Zwei, die sich verstehen. Gottfried Härle und Esther Straub folgen der gleichen Unternehmensphilosophie: Verantwortung, Regionalität und Bioqualität schaffen Nachhaltigkeit.
Der 67-jährige Brauereiinhaber spart ebenfalls nicht mit Lob. „Esther Straub teilt und lebt aus voller Überzeugung die Werte, die unsere Brauerei bereits seit Jahrzehnten auszeichnen: Glaubwürdigkeit und Verlässlichkeit, Verantwortung für Umwelt und Natur, Tradition und Innovationsgeist, Verantwortung für unsere Mitarbeiter und für unsere Heimatregion“. Das Zitat stammt aus der „Unternehmerin“, dem Magazin des Verbands deutscher Unternehmerinnen, der den Oberschwaben zum „Wegbereiter des Jahres“ mit dem „she succeeds award 2021“ auszeichnete.
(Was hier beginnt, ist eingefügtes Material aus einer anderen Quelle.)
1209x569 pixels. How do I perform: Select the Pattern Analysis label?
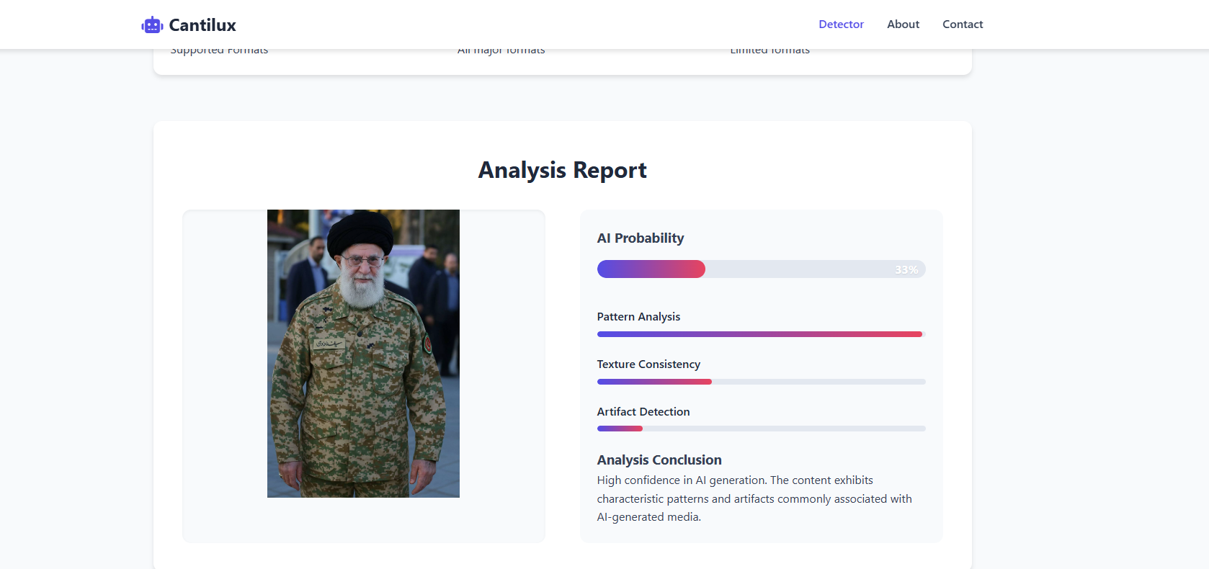click(638, 317)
Sie sei „Biertrinkerin“ und begeistert von diesem „vielfältigen Produkt“, bekennt indes Esther Straub im Gespräch mit BLIX auf die Frage: „Was macht den Reiz aus, Bier zu verkaufen?“ Doch es ist viel mehr. Die von Härle beschriebene Unternehmensphilosophie ist auch ihre. Die Ausrichtung auf Regionalität und Bio ist ganz in ihrem Sinne. Es gehe ihr nicht um ständiges Wachstum, sondern um den Erhalt des Unternehmens in einer intakten Umwelt, darin sehe sie sowohl ihre „Pflicht“ als auch ein „Privileg als Unternehmerin, etwas tun zu können“. Und das begeistert sie.
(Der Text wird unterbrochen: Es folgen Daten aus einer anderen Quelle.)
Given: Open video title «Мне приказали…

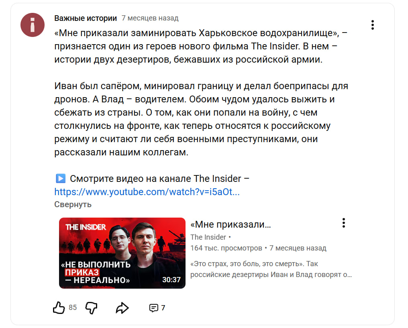Looking at the screenshot, I should pos(231,224).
Die Zeiten sind schwierig. Corona sei eine Herausforderung, die man gemeinsam „gut gemeistert“ habe und nun hoffe sie auf einen guten Sommer. „Ich bin ein optimistischer Mensch“, macht sie beim Abschied Mut, es ihr gleich zu tun.
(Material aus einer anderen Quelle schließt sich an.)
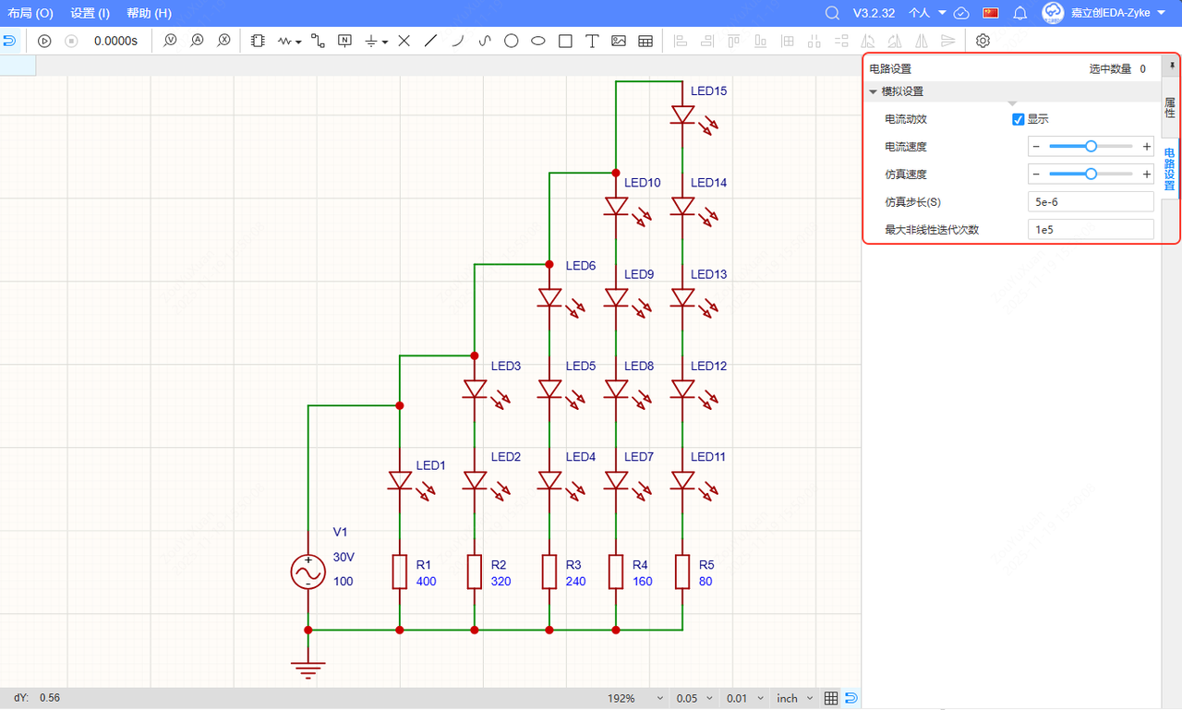Click the chip component icon in toolbar

(x=258, y=41)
Klimaneutral – auch online
Clemens Härle, geboren in Kirchdorf, einer von vier Brüdern, die alle Brauer wurden, legte den Grundstein für die Härle-Brau-Tradition in Leutkirch. Zunächst hatte Clemens Härle die kleine Schlossbrauerei in Bad Wurzach gepachtet. Als diese im Jahre 1895 abbrannte, kaufte er das Anwesen der Mohren-Brauerei in Leutkirch und baute in nur acht Monaten ein völlig neues Brauhaus, in dem heute noch gebraut wird. Am 16. Februar 1897 wurde dort der erste Sud gekocht. 125 Jahre alt ist die Brauerei inzwischen und wird seit Mitte der 80er Jahre von Gottfried Härle geführt, der als grüner Pionier sein Erbe konsequent auf eine ökologische Schiene brachte. Dazu zählen auch Biobiere wie das „Landzüngle“ sowie das Erfrischungsgetränk „Seezüngle“. Zusammen generieren die zertifizierten Bio-Produkte zwei Drittel des Umsatzes, erklärt Gottfried Härle und weist stolz darauf hin, dass sein Unternehmen die erste und einzige Brauerei in Deutschland ist, die zu 100 Prozent klimaneutral braut und vertreibt. Dazu wird Energie aus Holzhackschnitzeln, Strom aus Wind, Wasserkraft und Sonne sowie Biodiesel aus deutschem Rapsanbau genutzt. Das nächste Ziel ist, den zunehmenden CO2-Ausstoß durch die Nutzung des Internets – durch den Betrieb der Server – zu kompensieren. Das Unternehmen hat sich deshalb der internationalen Initiative „CO2-neutral website“ angeschlossen. Diese berechnet anhand des Besucheraufkommens die durch den Internetauftritt verursachten klimaschädlichen Emissionen und kompensiert diese durch Investitionen in Klima- und Umweltschutzprojekte auf der ganzen Welt, darunter Anlagen zur Gewinnung erneuerbarer Energien sowie ein Regenwaldprojekt der internationalen Naturschutzorganisation „World Land Trust“ in Ecuador.
Wegen seinem außerordentlichen Engagement beim Umwelt- und Klimaschutz wurde Härle und seine Brauerei schon vielfach ausgezeichnet. Zuletzt erhielt Gottfried Härle 2021 vom Verband deutscher Unternehmerinnen und dem Bundeswirtschaftsministerium den Preis zum „Wegbereiter des Jahres – mehr weibliche Nachfolge“. Esther Straub ist die Glückliche.